» Textauszug:

# gefrorene Stinte aus der Zoohandlung für Zander ?



## heinzrch (16. November 2006)

Hallo,

in den Zoohandlungen gibt es kleine gefrorene Stinte als Futtermittel zu kaufen - Frage:
sind das gute Zander bzw. allgemein gute Raubfischköder ?
Falls ja, fangen die auch im Süden der Republik, wo es naturgemäß gar keine Stinte gibt, oder fangen die nur dort, wo auch Stinte vorkommen ?
Wann gibt es Stinte frisch im Fischgeschäft, also wann werden die kommerziell gefangen ?


----------



## vertikal (16. November 2006)

*AW: gefrorene Stinte aus der Zoohandlung für Zander ?*



heinzrch schrieb:


> Falls ja, fangen die auch im Süden der Republik, wo es naturgemäß gar keine Stinte gibt, oder fangen die nur dort, wo auch Stinte vorkommen ?



In Grossbritannien wurden viele Jahre lang kapitale Hechte auf tote Makrelen gefangen. Die Hechte hatten voher garantiert keinen Ausflug ans Meer gemacht!:q

Also keine Sorge: Wenn die Stinte ok sind, fängste da garantiert deine Zander drauf!#6


----------



## wallerangler (16. November 2006)

*AW: gefrorene Stinte aus der Zoohandlung für Zander ?*

hallo das habe ich auch schon mal versucht , leider sind die stinte nicht grade harckenfest wenn du 3-4 auf einen einfachharcken machst bleibt einer beim auswerfen dran . ich denke mal es ist besser sich frische beim fischhändler zu holen


----------



## kulti007 (16. November 2006)

*AW: gefrorene Stinte aus der Zoohandlung für Zander ?*

in was für zoohandlungen soll es sowas geben?

» Aufgaben:
- A) Gib aus dem Forumsthread über gefrorene Stinte den Abschnitt wörtlich aus, der mit den Worten beginnt, die „# gefrorene Stinte“ enthalten, und mit „gute Raubfischköder ?“ endet.
- B) Erkläre anhand des Forumsthreads über gefrorene Stinte in ein bis drei Sätzen, weshalb wallerangler es für besser hält, frische Stinte beim Fischhändler zu kaufen.
Die Auflistung stammt aus einer anderen Quelle.

Gespeicherte Dateneinträge
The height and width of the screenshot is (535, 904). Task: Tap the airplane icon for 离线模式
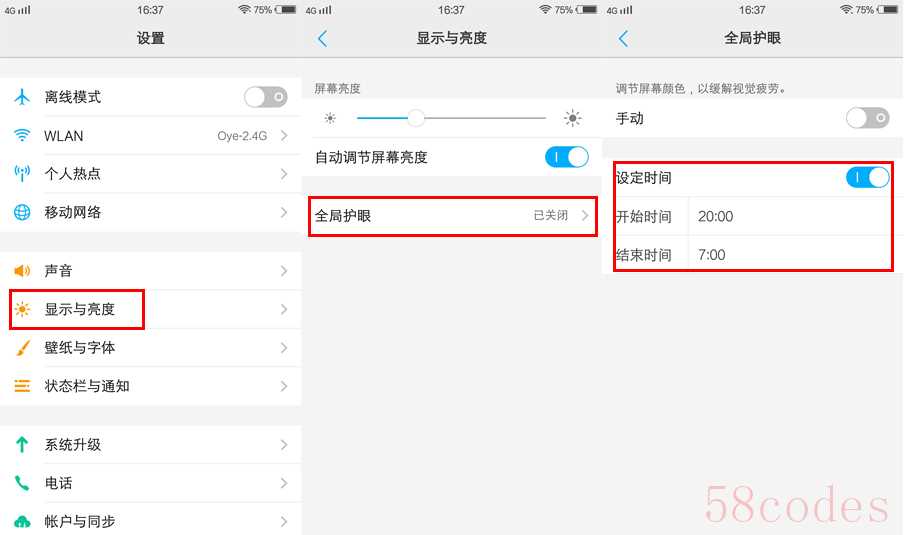coord(22,97)
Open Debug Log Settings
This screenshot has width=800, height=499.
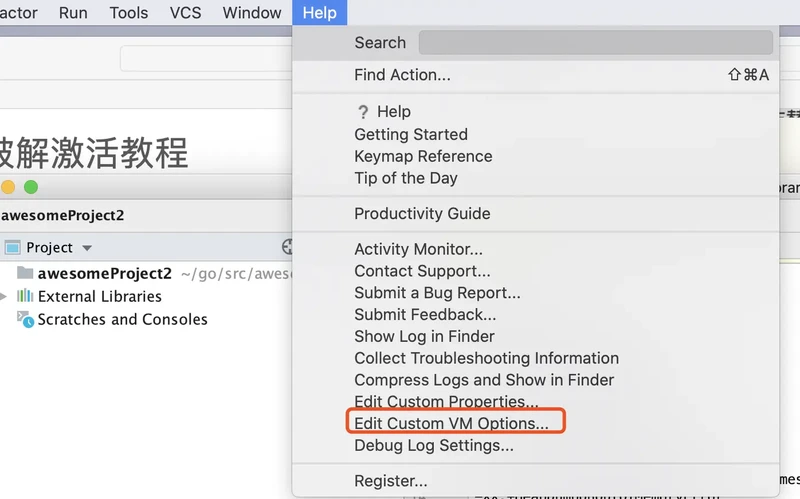tap(433, 446)
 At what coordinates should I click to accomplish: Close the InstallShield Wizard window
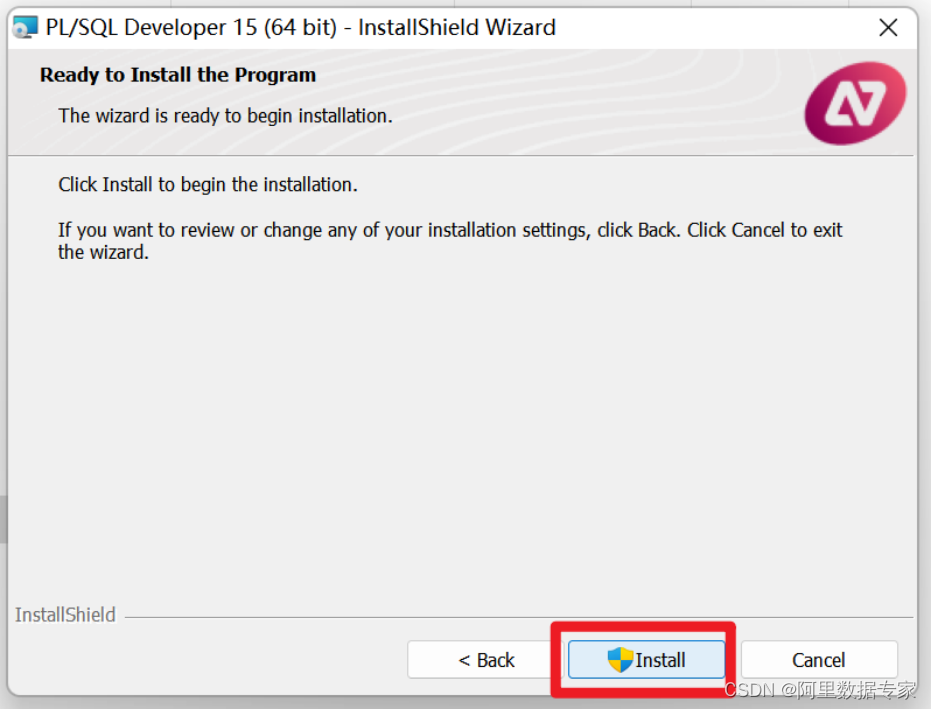tap(888, 27)
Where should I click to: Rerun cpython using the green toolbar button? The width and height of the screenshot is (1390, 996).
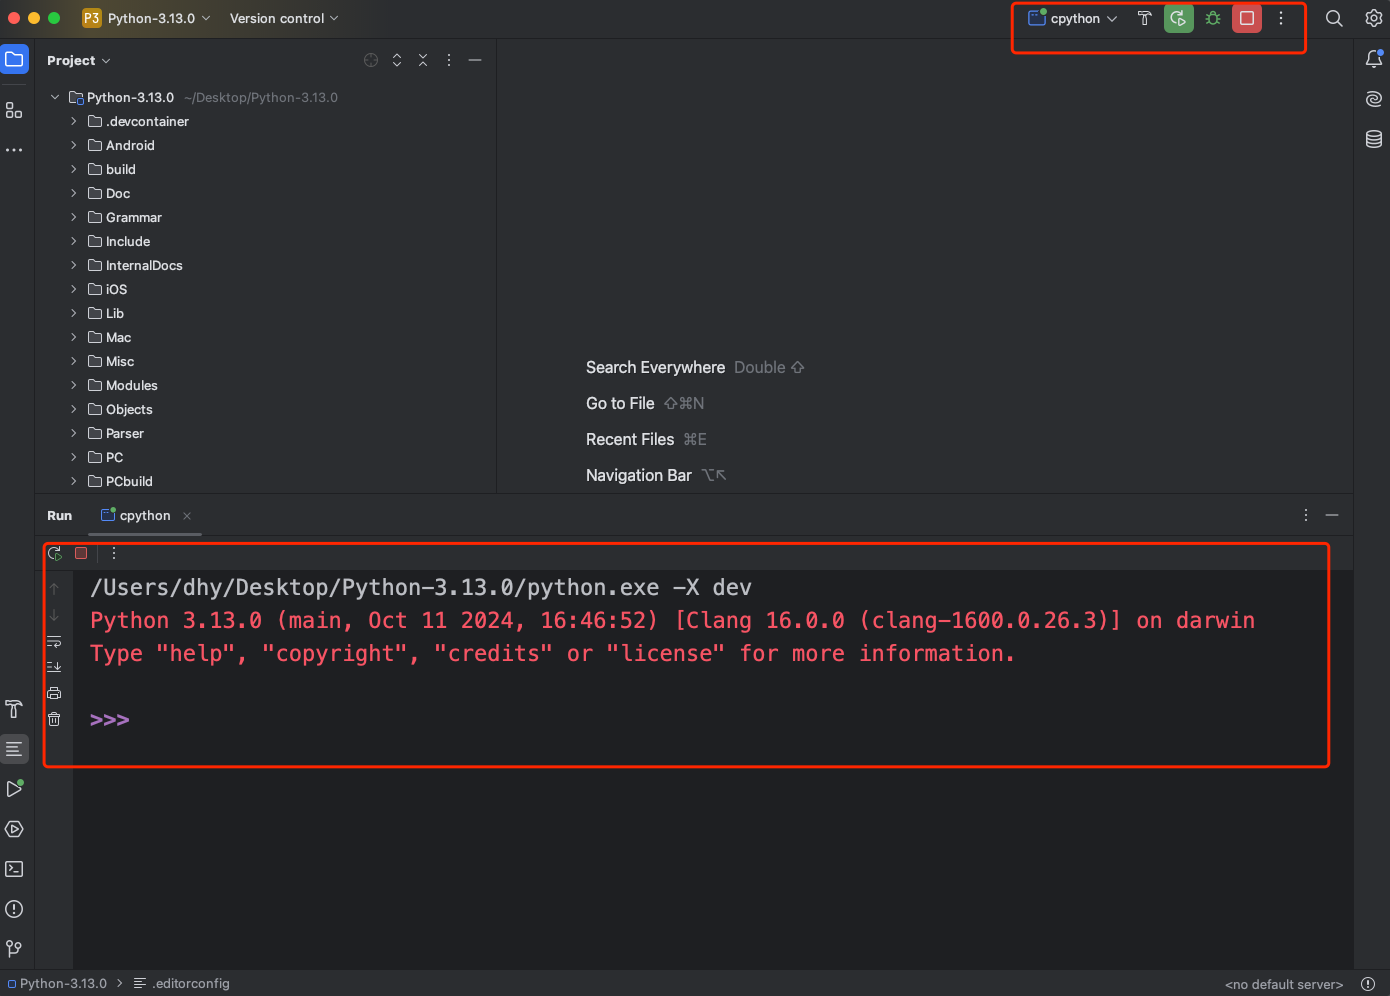pyautogui.click(x=1179, y=18)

» Antworten:
- A)
# gefrorene Stinte aus der Zoohandlung für Zander ?



## heinzrch (16. November 2006)

Hallo,

in den Zoohandlungen gibt es kleine gefrorene Stinte als Futtermittel zu kaufen - Frage:
sind das gute Zander bzw. allgemein gute Raubfischköder ?

- B) Nach seiner Erfahrung halten die gefrorenen Stinte nicht gut am Haken. Steckt man drei bis vier davon auf einen Einfachhaken, bleibt beim Auswerfen nur einer dran.